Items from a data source
※

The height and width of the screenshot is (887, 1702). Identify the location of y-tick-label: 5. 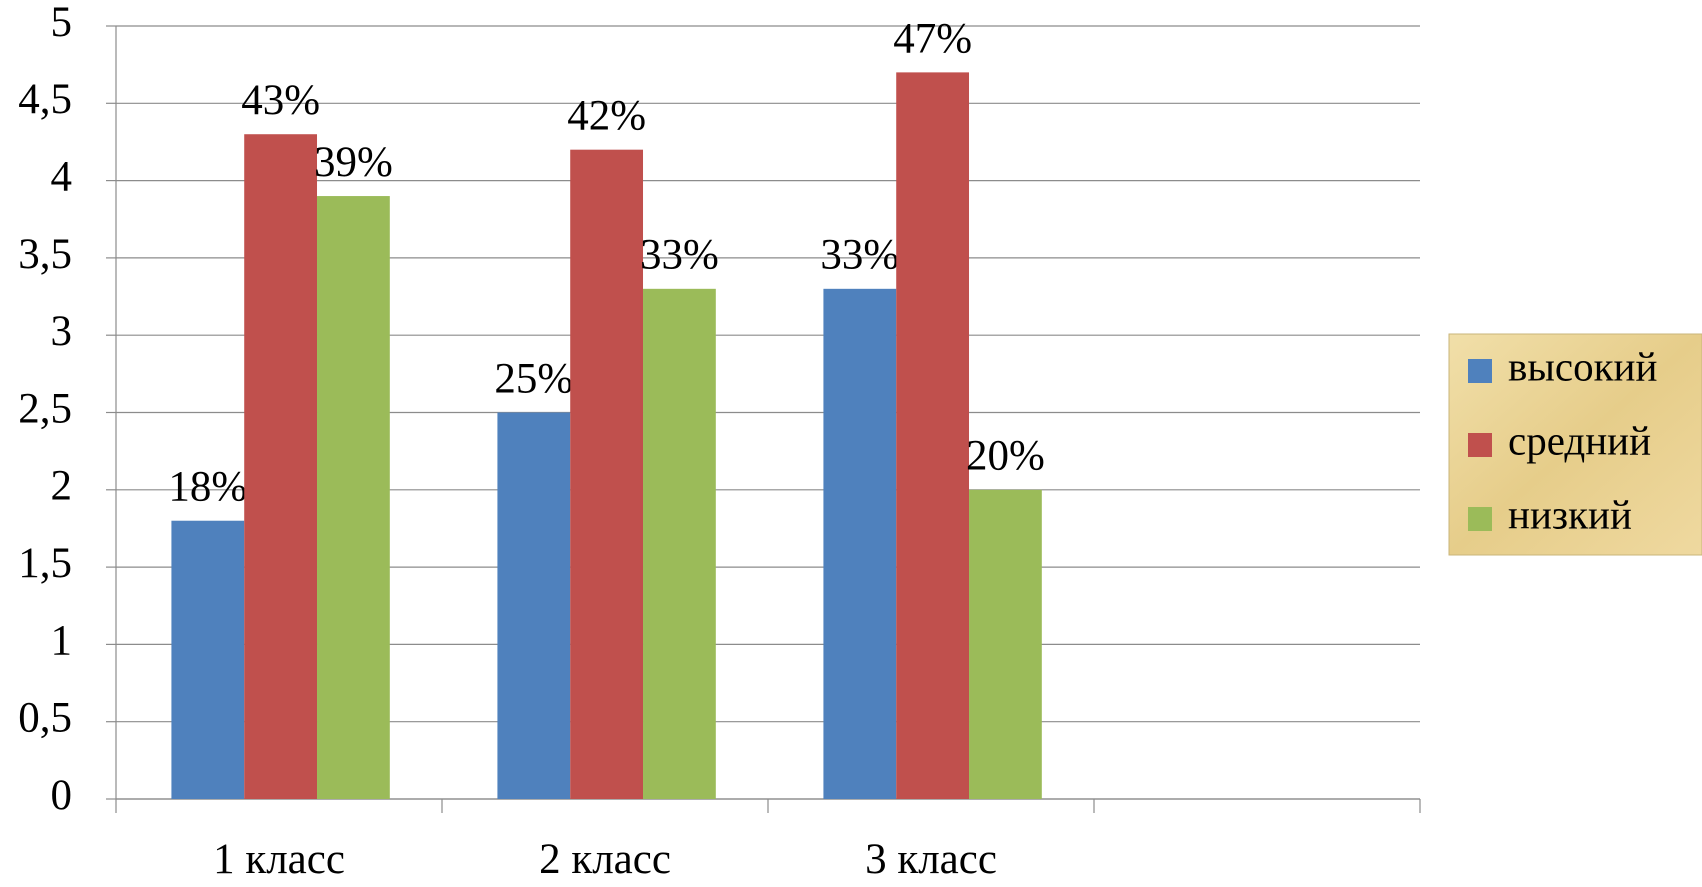
(62, 23).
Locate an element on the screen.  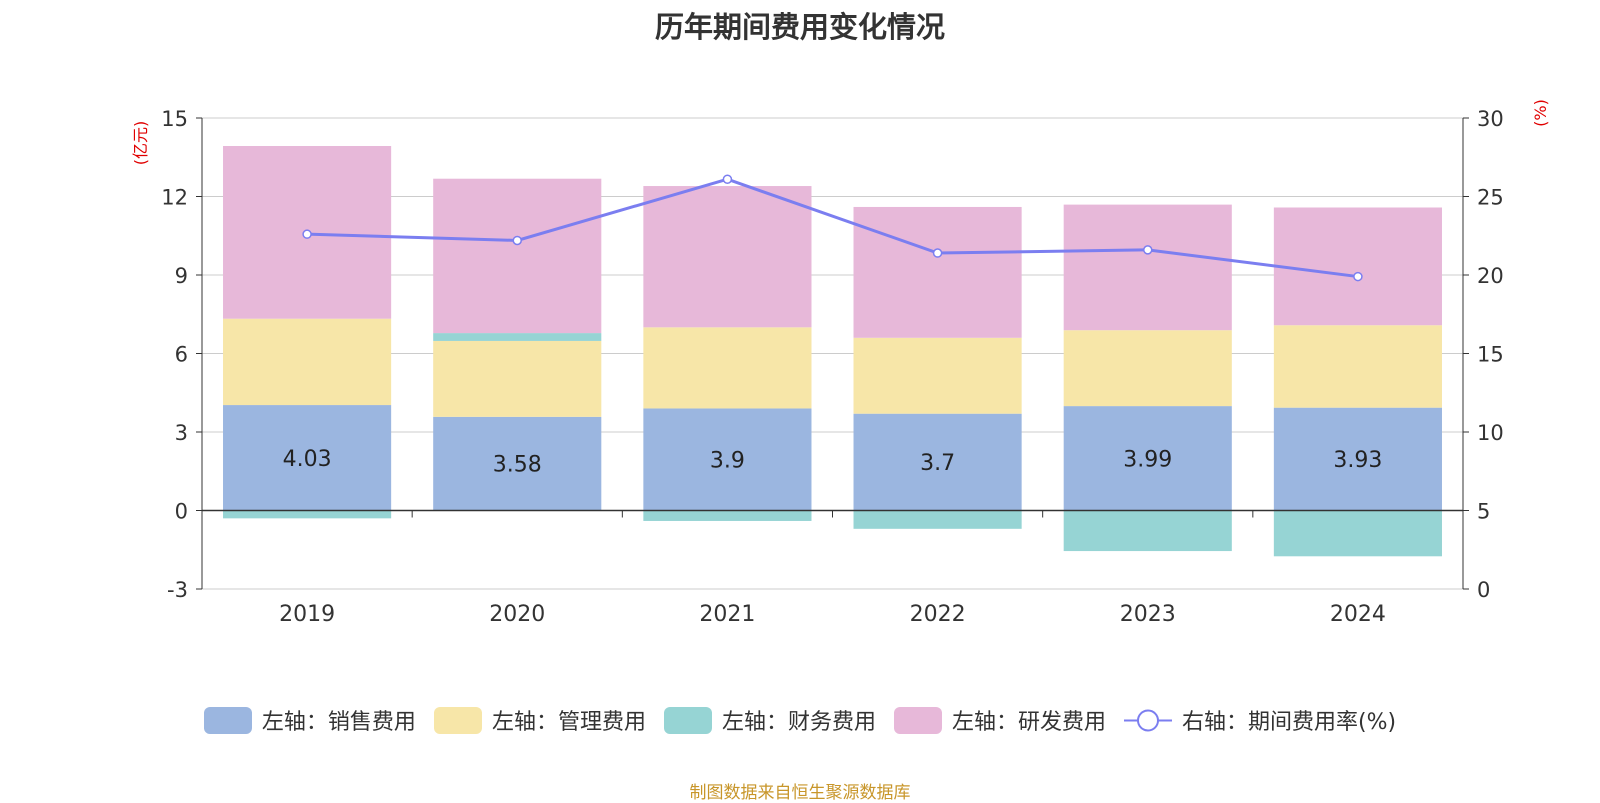
bar-admin-2024 is located at coordinates (1358, 366).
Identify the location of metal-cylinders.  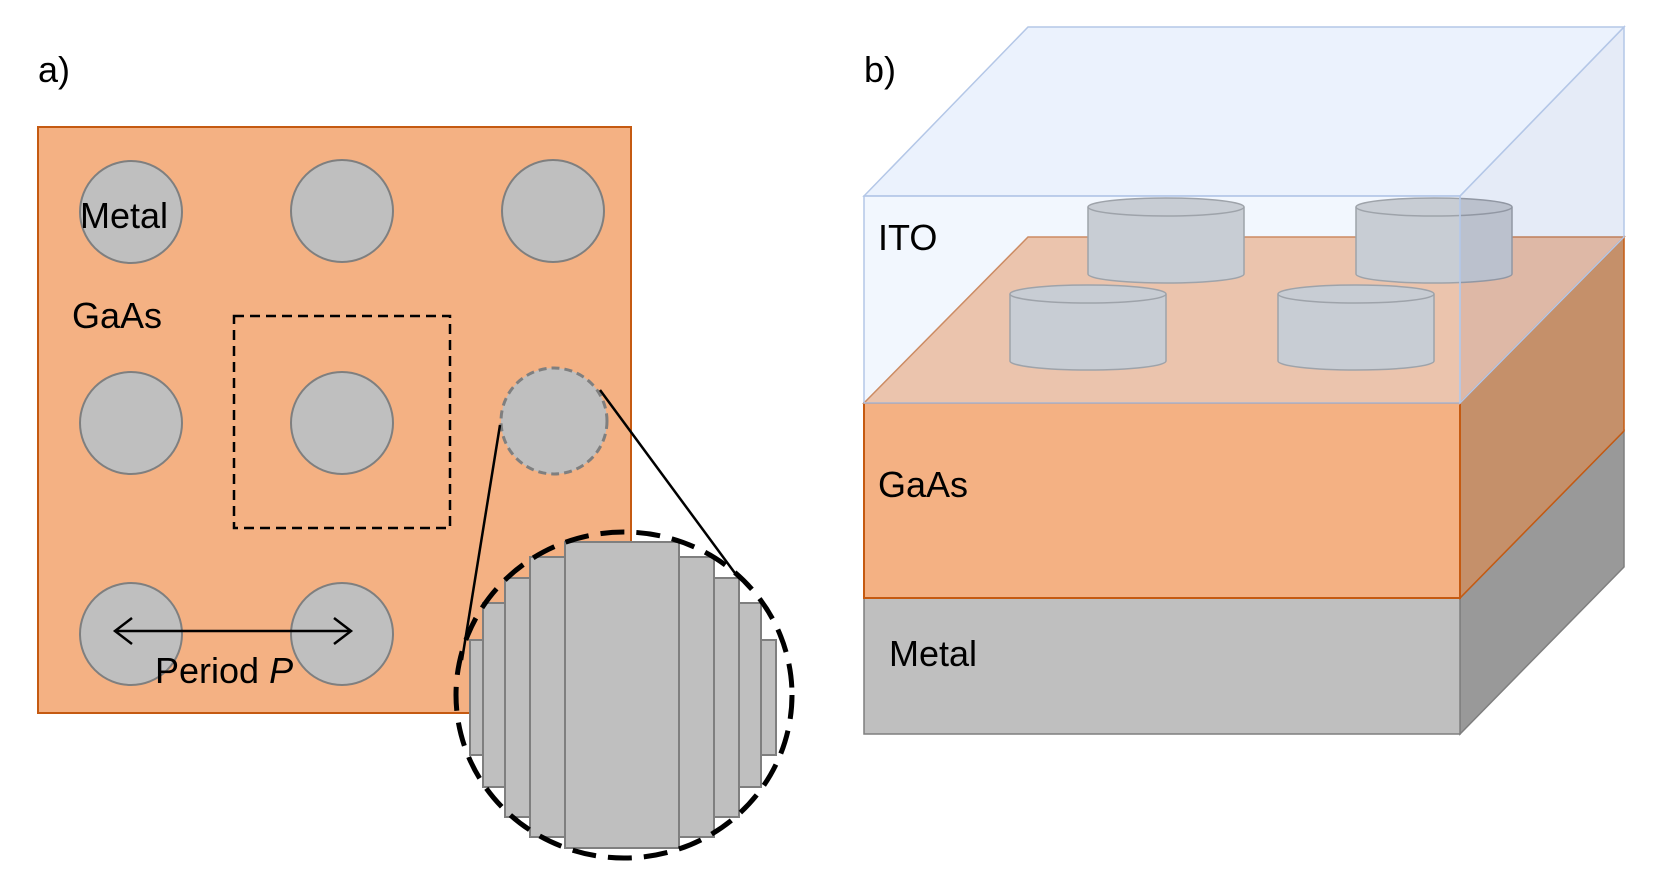
(1261, 284).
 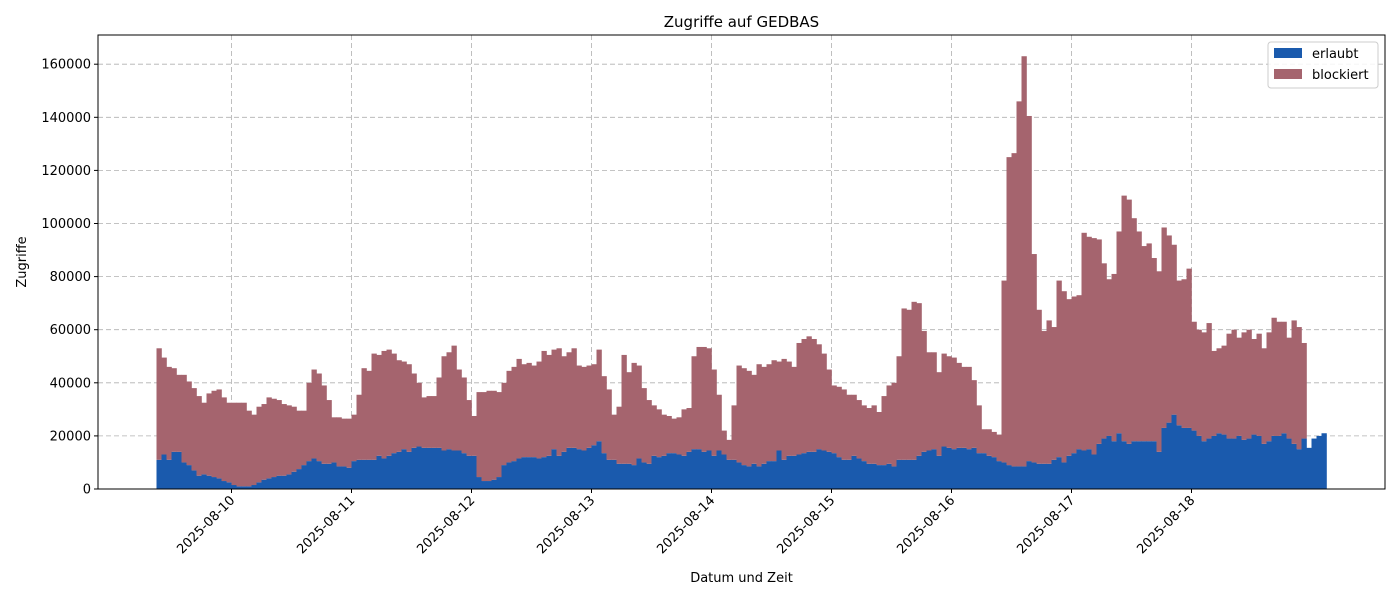 What do you see at coordinates (742, 22) in the screenshot?
I see `chart-title: Zugriffe auf GEDBAS` at bounding box center [742, 22].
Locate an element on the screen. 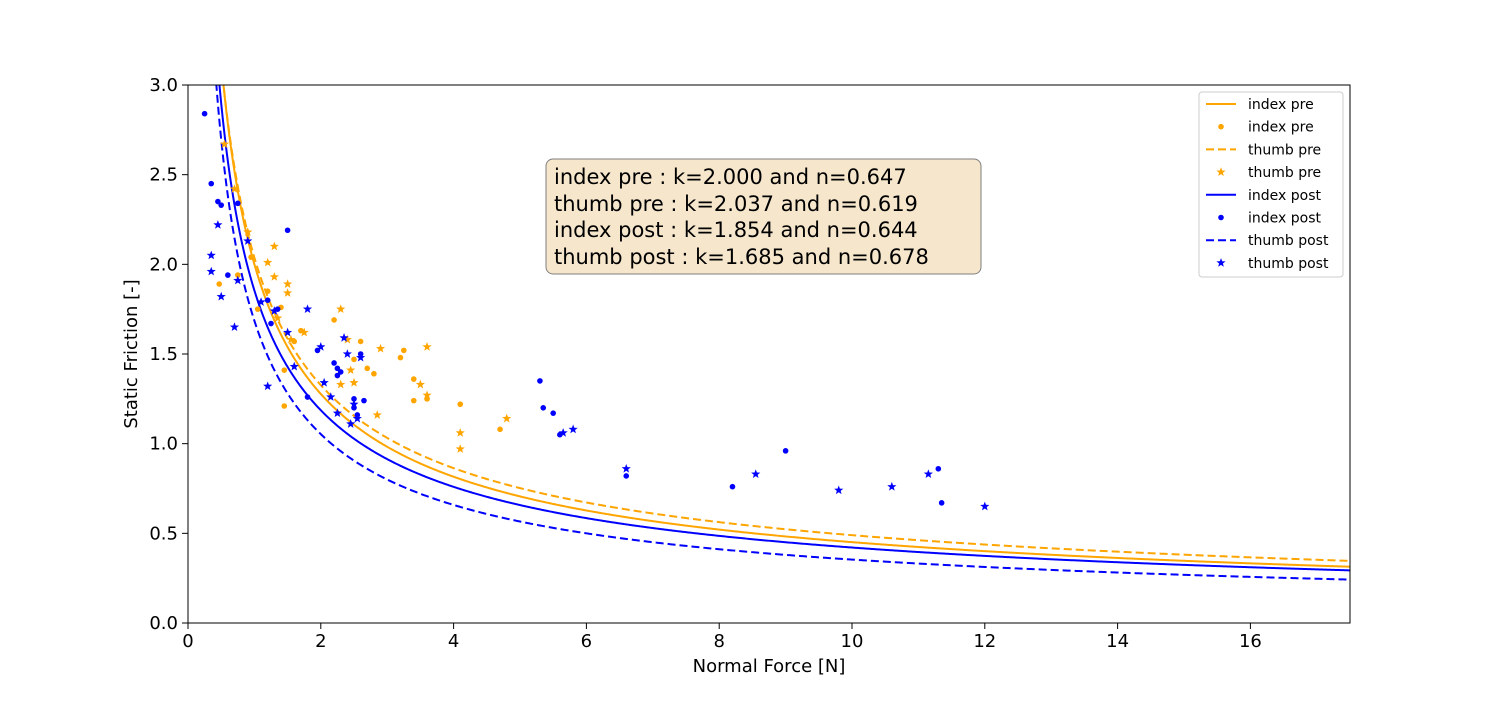 Image resolution: width=1500 pixels, height=704 pixels. legend-index-pre-dot-swatch is located at coordinates (1221, 126).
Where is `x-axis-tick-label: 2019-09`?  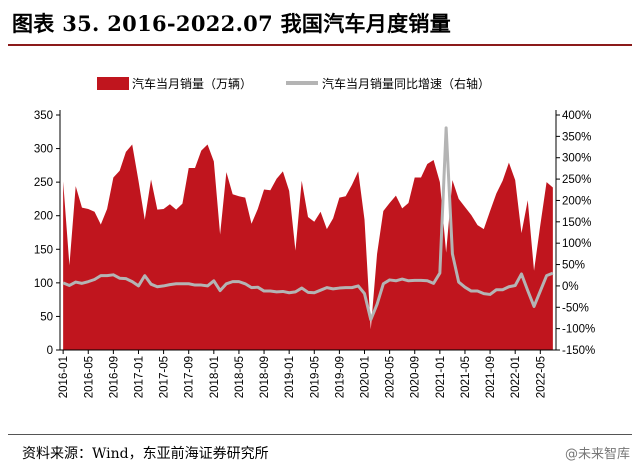
x-axis-tick-label: 2019-09 is located at coordinates (340, 377).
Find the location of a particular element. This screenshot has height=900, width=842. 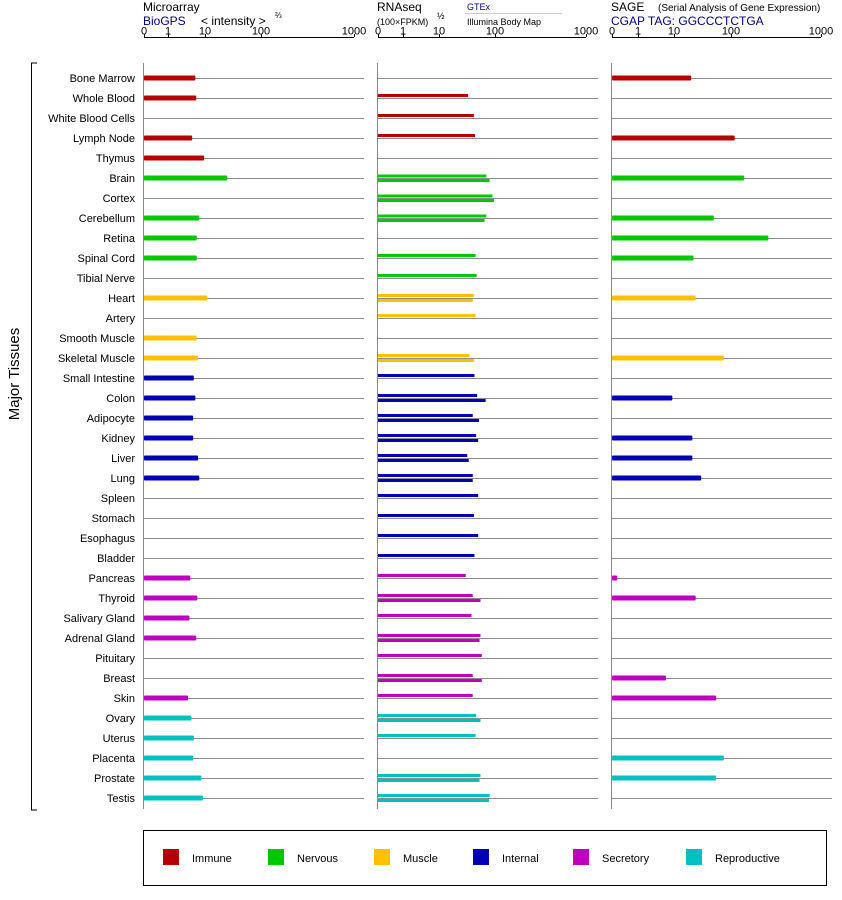

microarray-tick-label: 100 is located at coordinates (261, 32).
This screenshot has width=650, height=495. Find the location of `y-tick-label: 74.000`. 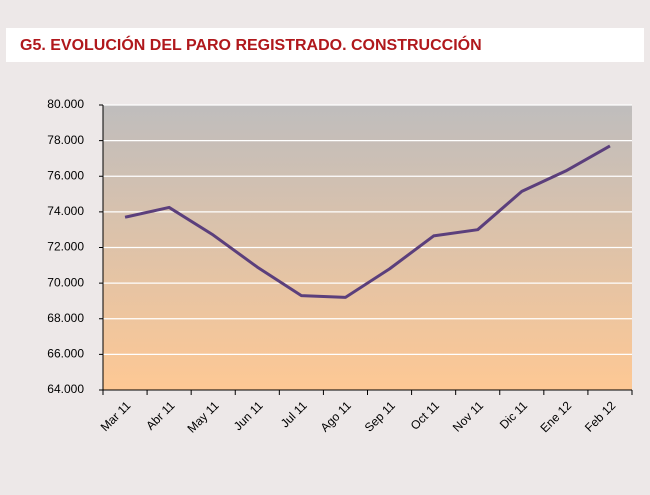

y-tick-label: 74.000 is located at coordinates (66, 211).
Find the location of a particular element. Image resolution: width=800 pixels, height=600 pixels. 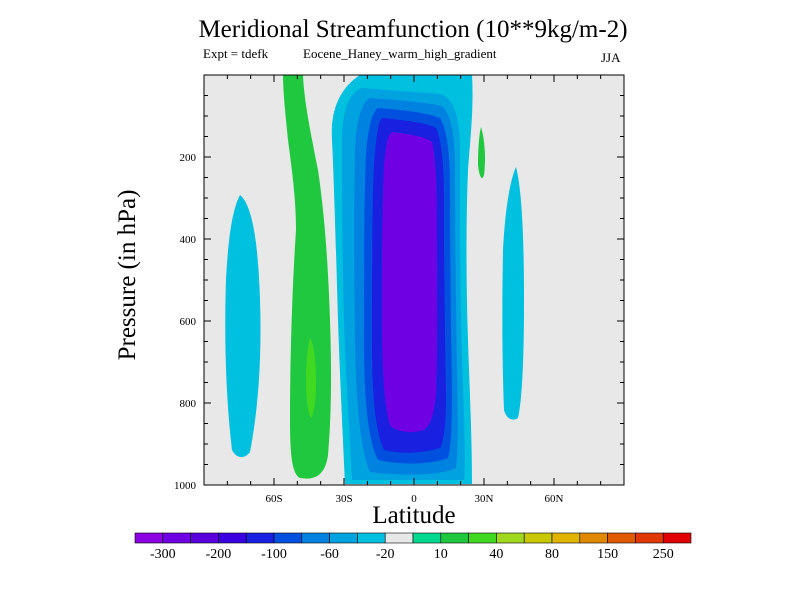

y-tick-label: 800 is located at coordinates (188, 404).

※

• **Exercise directions**:
Rewrite the stretch from the line containing "Find the location of a particular element. Image" through the end of the records, replacing "particular" with "specific" and leaving everything else unchanged. Omit the pictures from your answer.

• **Written response**:
Find the location of a specific element. Image resolution: width=800 pixels, height=600 pixels. 

y-tick-label: 800 is located at coordinates (188, 404).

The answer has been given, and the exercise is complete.